---- Records supplied
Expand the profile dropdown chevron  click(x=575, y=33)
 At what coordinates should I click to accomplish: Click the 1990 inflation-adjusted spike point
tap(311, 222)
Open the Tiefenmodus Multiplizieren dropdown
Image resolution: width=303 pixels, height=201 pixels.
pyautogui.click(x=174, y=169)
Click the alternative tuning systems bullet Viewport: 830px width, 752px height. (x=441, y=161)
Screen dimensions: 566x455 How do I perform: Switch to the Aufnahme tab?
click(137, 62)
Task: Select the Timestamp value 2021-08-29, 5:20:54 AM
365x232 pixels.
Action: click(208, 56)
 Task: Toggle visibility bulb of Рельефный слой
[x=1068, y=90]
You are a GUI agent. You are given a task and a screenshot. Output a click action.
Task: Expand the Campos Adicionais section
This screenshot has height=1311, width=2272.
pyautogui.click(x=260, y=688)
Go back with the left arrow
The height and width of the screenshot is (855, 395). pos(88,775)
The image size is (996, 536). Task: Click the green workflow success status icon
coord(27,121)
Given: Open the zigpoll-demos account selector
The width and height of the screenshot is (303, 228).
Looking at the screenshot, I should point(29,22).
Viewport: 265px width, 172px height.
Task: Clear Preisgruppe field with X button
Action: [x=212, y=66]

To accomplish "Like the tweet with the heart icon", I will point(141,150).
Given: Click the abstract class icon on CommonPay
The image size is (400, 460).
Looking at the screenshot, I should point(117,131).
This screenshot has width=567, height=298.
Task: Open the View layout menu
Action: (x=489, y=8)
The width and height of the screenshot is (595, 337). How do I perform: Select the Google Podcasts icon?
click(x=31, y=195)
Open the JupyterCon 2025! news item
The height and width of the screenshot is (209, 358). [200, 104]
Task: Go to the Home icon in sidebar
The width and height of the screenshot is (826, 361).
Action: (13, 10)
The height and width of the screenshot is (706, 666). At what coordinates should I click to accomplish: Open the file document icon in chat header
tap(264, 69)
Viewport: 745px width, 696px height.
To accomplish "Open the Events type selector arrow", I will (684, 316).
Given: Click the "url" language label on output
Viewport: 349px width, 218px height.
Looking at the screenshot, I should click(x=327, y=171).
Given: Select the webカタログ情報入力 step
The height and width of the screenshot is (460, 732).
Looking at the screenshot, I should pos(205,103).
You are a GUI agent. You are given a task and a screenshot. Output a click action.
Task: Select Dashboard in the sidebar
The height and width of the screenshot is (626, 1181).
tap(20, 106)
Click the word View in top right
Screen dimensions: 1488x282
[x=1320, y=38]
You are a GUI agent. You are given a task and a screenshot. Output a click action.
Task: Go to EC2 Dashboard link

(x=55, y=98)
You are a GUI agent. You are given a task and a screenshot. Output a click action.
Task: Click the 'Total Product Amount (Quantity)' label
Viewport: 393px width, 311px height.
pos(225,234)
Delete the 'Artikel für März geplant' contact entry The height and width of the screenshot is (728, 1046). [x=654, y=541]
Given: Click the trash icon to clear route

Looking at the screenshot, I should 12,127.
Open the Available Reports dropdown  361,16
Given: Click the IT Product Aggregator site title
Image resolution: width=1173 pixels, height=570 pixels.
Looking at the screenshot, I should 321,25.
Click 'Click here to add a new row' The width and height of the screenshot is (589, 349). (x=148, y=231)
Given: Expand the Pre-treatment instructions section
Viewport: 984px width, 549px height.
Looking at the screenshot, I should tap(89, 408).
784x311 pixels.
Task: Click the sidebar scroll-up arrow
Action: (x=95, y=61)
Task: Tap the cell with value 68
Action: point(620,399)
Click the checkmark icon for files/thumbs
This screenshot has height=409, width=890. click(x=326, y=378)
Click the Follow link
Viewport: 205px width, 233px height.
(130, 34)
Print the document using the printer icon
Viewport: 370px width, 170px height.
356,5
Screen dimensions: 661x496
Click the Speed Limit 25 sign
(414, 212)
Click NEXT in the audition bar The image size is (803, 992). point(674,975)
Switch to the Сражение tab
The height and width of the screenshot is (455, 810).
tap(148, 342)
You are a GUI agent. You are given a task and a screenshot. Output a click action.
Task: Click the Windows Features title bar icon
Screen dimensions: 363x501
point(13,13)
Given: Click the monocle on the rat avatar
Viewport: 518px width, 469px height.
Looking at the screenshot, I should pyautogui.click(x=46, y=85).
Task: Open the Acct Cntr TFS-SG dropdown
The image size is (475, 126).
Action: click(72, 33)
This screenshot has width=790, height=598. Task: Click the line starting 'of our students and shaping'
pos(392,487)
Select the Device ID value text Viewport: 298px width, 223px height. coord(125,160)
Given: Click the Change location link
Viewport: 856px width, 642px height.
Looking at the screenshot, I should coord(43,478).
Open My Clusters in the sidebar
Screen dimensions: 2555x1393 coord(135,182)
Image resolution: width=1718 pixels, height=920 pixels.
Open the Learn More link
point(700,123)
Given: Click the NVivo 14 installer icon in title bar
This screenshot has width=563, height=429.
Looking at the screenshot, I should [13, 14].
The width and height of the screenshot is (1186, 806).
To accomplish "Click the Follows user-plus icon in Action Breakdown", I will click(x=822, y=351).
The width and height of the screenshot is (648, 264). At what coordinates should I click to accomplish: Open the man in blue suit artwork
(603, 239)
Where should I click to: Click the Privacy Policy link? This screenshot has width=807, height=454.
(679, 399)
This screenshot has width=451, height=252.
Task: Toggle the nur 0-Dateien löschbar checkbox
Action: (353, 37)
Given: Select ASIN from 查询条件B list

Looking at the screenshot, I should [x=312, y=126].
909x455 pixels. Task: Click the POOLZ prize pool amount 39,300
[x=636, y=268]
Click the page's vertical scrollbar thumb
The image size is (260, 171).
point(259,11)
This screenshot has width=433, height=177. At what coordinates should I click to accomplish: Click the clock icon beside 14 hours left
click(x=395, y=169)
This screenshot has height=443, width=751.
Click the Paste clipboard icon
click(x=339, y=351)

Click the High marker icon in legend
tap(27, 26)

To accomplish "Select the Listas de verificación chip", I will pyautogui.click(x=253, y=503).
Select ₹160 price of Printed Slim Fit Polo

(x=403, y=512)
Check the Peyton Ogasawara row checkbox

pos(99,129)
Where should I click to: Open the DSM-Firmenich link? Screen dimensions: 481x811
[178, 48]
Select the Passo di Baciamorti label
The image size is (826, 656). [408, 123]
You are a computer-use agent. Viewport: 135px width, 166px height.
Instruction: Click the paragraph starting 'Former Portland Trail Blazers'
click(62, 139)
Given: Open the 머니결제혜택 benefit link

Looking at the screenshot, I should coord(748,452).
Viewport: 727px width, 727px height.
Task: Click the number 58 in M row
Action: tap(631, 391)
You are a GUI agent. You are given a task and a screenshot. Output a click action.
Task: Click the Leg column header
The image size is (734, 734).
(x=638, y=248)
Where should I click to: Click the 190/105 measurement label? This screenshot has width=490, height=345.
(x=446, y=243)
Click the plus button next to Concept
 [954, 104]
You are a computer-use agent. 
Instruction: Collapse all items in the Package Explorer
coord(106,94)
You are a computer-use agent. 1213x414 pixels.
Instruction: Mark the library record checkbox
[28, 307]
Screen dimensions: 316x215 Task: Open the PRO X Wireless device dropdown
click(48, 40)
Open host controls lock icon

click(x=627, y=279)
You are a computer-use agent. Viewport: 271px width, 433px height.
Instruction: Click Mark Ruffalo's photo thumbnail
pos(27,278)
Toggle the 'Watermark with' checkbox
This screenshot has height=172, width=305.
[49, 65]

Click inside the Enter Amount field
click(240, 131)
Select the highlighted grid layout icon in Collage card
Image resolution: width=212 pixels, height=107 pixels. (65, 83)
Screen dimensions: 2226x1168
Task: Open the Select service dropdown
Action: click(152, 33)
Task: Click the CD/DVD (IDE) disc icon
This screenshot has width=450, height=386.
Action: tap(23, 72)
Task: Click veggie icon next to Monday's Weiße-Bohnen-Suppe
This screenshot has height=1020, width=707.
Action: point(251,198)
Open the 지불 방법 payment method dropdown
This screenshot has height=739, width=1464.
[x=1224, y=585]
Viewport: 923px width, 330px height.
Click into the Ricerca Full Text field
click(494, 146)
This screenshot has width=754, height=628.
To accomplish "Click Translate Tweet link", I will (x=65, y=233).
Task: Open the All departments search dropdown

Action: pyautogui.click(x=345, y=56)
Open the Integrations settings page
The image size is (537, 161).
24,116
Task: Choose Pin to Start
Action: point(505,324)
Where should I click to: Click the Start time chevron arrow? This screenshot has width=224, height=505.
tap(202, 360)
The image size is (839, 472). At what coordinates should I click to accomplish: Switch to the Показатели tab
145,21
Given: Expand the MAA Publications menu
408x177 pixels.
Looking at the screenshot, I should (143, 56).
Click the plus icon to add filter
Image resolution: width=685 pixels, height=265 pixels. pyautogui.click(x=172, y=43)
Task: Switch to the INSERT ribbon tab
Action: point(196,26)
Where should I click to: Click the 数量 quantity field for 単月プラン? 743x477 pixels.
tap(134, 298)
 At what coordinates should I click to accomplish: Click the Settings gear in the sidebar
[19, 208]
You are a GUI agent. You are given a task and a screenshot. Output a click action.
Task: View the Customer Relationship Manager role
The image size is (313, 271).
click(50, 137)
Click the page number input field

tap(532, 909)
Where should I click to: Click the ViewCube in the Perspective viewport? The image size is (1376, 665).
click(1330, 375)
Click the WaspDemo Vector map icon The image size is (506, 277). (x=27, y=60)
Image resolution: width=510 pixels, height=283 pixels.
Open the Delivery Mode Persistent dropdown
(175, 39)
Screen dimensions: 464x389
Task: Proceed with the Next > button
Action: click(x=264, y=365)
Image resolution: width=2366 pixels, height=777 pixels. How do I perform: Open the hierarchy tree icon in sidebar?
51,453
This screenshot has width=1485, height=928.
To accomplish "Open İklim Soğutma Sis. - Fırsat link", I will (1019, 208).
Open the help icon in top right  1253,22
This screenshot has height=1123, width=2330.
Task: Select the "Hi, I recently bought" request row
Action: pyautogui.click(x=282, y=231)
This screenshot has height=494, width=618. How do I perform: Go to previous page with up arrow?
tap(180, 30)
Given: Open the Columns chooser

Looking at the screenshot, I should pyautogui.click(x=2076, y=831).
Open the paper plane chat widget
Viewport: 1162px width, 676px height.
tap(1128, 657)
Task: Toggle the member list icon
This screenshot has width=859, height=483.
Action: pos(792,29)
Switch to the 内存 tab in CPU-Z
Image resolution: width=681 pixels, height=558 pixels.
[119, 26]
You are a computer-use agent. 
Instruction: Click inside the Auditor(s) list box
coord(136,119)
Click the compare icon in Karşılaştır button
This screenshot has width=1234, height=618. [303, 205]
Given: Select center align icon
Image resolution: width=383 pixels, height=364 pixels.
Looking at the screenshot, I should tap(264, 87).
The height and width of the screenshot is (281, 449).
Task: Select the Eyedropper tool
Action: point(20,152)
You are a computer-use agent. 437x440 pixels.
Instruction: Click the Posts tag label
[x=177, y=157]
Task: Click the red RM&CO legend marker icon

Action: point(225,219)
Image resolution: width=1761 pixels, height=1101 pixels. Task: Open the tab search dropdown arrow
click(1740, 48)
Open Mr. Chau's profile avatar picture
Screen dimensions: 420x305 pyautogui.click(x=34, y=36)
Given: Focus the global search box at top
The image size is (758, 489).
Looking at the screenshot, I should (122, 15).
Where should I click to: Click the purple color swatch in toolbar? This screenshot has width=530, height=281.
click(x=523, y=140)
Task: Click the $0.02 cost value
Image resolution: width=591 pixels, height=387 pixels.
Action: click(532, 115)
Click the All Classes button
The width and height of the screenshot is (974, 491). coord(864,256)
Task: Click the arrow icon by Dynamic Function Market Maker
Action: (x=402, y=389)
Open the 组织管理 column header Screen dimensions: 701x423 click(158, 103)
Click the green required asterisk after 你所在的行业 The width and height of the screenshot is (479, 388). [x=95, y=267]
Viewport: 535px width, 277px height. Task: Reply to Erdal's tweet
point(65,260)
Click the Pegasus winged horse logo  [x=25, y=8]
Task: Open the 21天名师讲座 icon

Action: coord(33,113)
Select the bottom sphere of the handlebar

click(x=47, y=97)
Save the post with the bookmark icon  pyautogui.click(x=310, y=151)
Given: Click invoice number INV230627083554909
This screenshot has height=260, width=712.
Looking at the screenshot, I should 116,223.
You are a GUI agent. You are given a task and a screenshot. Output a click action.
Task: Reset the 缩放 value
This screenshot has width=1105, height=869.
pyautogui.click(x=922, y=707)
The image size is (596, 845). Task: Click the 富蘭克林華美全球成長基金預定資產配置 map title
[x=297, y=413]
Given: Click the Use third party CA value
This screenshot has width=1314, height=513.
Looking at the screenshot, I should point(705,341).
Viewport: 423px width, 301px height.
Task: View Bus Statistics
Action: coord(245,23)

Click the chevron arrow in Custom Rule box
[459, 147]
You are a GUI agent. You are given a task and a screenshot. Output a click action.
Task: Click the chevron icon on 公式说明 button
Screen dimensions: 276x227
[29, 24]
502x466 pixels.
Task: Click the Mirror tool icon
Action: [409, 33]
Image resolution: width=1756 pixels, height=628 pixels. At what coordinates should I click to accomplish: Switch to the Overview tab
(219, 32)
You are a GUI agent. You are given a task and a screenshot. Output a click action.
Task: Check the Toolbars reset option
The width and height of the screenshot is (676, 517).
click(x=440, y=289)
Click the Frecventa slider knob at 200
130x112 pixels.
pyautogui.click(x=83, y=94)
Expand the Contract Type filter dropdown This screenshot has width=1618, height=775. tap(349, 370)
--------
Prompt: List the rows from the line containing "Task: Select the Timestamp" through the line containing "The height and width of the screenshot is (855, 395).", both included, as a numbered list, leaving out any blank lines.

Exercise answer:
1. Task: Select the Timestamp value 2021-08-29, 5:20:54 AM
2. 365x232 pixels.
3. Action: click(208, 56)
4.  Task: Toggle visibility bulb of Рельефный слой
5. [x=1068, y=90]
6. You are a GUI agent. You are given a task and a screenshot. Output a click action.
7. Task: Expand the Campos Adicionais section
8. This screenshot has height=1311, width=2272.
9. pyautogui.click(x=260, y=688)
10. Go back with the left arrow
11. The height and width of the screenshot is (855, 395). pos(88,775)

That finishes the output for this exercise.